For six years now, our publication has been a dependable source of news and information on the Egyptian petroleum sector that investors heavily rely upon, and our journalistic ethical responsibility is quite dependent on our ability to gather information from high-ranking officials in the field. As an attempt to maintain the integrity in today’s turbulent times and to provide realistic expectations for the future of the petroleum sector, Egypt Oil & Gas seeks an open dialogue with Eng. Ghorab in person. Our esteemed Minister of Petroleum is renounced for his calm domineer and exceptional competency; his overall attitude is indicative of genuine commitment to developing the petroleum sector, increasing the overall production rate and turning Egypt into an international player in the field. 

In spite of our relentless efforts over the previous six years to bring the most informative and credible news to the public, we still encounter deliberate resistance from officials and the Ministry of Petroleum in agreeing to meet with us. Moreover, another barrier is the constant interference by ministry officials, through their extensive network of connections, in a manner that disrupts our ability to accurately report significant and sensitive news. It is never our intention to criticize any specific individual in the field; we are only trying to find the proper channel to tackle the vague and perplexing subjects that only your mature wisdom could shed the light on.

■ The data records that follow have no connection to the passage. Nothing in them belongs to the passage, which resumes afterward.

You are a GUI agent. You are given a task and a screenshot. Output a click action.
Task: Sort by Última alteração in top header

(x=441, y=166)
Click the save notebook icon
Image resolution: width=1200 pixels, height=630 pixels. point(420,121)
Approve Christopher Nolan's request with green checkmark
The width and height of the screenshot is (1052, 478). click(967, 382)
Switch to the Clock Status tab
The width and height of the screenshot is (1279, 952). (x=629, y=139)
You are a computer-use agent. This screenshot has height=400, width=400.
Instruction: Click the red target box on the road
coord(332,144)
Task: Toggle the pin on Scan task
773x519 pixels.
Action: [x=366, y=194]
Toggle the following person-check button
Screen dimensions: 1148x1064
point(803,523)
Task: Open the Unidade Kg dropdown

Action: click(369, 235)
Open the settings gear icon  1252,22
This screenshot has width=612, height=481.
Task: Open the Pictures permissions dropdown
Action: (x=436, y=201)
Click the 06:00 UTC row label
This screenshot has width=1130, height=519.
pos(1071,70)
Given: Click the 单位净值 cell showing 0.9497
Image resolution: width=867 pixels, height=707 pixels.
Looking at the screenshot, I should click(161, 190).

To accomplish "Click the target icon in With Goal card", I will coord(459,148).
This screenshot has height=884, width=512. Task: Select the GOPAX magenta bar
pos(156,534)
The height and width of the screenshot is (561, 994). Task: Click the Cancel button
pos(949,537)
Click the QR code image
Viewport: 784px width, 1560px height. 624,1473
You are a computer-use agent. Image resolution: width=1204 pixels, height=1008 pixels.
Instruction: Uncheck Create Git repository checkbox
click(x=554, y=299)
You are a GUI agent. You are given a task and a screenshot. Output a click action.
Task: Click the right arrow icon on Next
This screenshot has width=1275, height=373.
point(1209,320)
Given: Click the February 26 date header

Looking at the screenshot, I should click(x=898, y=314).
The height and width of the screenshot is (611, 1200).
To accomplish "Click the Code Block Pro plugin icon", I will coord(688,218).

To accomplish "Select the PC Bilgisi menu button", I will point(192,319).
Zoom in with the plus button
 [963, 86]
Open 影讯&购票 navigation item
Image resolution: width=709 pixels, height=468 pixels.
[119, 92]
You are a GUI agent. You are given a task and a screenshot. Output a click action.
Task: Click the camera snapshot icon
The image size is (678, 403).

Respectfully, the public has the right to know what kind of changes have taken place in the Petroleum Ministry after nine months of the eruption of the triumph of our revered.

Moreover, there is a common public question that is often raised; what is the Ministry’s plan for the upcoming period with regards to the development of our petroleum industry? Has a plan been actually drawn or is the Ministry still in the process of developing one? And if there is an actual plan, what prevents the Ministry from transparently publicizing its strategy via any of the various forms of media? What are the benefits that would come from concealing the future plans of country’s petroleum sector?

Will the current interim Ministry keep the same relationship with media? Because it is not only the media that is encountering difficulties with the Petroleum Ministry, companies attracting foreign investments that are crucial to the overall welfare of our national economy are being deterred and discouraged by the ministry’s shady practices. The sorrowful tale of gas exportation to Israel whose beneficiaries were a select group of Egyptian businessmen and the Israeli government which provoked massive protests calling for the complete termination of that deal.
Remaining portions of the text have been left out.